**What to do:**
Please pull out every line of the records below that contains the word "want", and copy each one in full.

**Supplied records:**
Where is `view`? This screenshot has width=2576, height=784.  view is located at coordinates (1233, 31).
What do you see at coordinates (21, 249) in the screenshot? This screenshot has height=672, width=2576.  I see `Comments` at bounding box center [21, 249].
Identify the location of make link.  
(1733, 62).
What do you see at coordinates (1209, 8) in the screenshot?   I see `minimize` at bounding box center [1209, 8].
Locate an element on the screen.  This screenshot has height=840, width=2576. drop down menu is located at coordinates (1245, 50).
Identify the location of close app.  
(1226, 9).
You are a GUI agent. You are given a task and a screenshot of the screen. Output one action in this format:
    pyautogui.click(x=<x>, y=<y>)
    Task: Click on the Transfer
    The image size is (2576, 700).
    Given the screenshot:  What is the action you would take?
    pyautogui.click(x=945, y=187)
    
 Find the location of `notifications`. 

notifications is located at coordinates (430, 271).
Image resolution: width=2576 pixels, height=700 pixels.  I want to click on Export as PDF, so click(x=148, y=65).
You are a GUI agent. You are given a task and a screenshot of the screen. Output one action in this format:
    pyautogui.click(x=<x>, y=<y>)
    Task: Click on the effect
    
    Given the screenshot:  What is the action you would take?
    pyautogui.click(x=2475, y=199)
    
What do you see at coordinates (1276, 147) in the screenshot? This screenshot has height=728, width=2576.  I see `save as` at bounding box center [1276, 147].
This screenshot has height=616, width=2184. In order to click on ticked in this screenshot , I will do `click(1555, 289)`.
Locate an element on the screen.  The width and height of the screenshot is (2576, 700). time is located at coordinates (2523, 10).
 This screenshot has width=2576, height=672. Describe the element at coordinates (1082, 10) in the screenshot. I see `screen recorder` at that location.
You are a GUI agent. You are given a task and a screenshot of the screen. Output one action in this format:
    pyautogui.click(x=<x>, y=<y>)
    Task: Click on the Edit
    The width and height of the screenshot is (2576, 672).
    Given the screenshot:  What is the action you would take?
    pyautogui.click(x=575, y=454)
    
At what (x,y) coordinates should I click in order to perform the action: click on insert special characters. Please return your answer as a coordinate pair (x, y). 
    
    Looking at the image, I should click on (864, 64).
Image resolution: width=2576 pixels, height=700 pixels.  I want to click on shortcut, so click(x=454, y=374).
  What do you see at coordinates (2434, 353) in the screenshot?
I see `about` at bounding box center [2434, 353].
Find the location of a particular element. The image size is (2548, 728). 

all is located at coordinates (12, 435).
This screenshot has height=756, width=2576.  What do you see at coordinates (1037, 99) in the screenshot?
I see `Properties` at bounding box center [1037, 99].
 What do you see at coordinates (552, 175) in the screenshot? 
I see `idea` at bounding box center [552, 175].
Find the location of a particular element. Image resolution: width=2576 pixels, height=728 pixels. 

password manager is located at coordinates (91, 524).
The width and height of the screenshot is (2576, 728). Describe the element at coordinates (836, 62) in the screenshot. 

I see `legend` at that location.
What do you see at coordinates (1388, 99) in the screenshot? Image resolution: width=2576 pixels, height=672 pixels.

**Full response:**
Image resolution: width=2576 pixels, height=700 pixels.  I want to click on Export as PDF, so click(x=148, y=65).
Image resolution: width=2576 pixels, height=700 pixels.  I want to click on shortcut, so click(x=454, y=374).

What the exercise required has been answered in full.